*What the task requires:*
Could you give the records below again exactly as they stand?
-*-*-
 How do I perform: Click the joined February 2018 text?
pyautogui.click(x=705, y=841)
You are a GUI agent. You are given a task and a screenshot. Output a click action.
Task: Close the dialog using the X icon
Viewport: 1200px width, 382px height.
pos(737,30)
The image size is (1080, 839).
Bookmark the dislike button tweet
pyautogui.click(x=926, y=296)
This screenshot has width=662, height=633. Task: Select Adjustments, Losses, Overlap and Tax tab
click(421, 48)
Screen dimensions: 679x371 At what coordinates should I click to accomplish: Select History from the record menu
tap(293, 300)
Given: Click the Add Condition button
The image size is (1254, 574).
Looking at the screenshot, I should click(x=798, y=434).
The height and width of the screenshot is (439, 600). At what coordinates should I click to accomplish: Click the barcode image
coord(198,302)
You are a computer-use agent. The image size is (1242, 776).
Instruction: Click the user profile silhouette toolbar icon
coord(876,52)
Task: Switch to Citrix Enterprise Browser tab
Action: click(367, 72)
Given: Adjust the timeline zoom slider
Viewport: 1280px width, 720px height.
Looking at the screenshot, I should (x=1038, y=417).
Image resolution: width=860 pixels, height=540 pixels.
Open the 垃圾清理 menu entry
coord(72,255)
-*-*-
*Result of the exercise:*
 How do I perform: Click the joined February 2018 text?
pyautogui.click(x=705, y=841)
You are a GUI agent. You are given a task and a screenshot. Output a click action.
Task: Close the dialog using the X icon
Viewport: 1200px width, 382px height.
pos(737,30)
The image size is (1080, 839).
Bookmark the dislike button tweet
pyautogui.click(x=926, y=296)
This screenshot has width=662, height=633. Task: Select Adjustments, Losses, Overlap and Tax tab
click(421, 48)
Screen dimensions: 679x371 At what coordinates should I click to accomplish: Select History from the record menu
tap(293, 300)
Given: Click the Add Condition button
The image size is (1254, 574).
Looking at the screenshot, I should click(x=798, y=434).
The height and width of the screenshot is (439, 600). At what coordinates should I click to accomplish: Click the barcode image
coord(198,302)
You are a computer-use agent. The image size is (1242, 776).
Instruction: Click the user profile silhouette toolbar icon
coord(876,52)
Task: Switch to Citrix Enterprise Browser tab
Action: click(367, 72)
Given: Adjust the timeline zoom slider
Viewport: 1280px width, 720px height.
Looking at the screenshot, I should (x=1038, y=417).
Image resolution: width=860 pixels, height=540 pixels.
Open the 垃圾清理 menu entry
coord(72,255)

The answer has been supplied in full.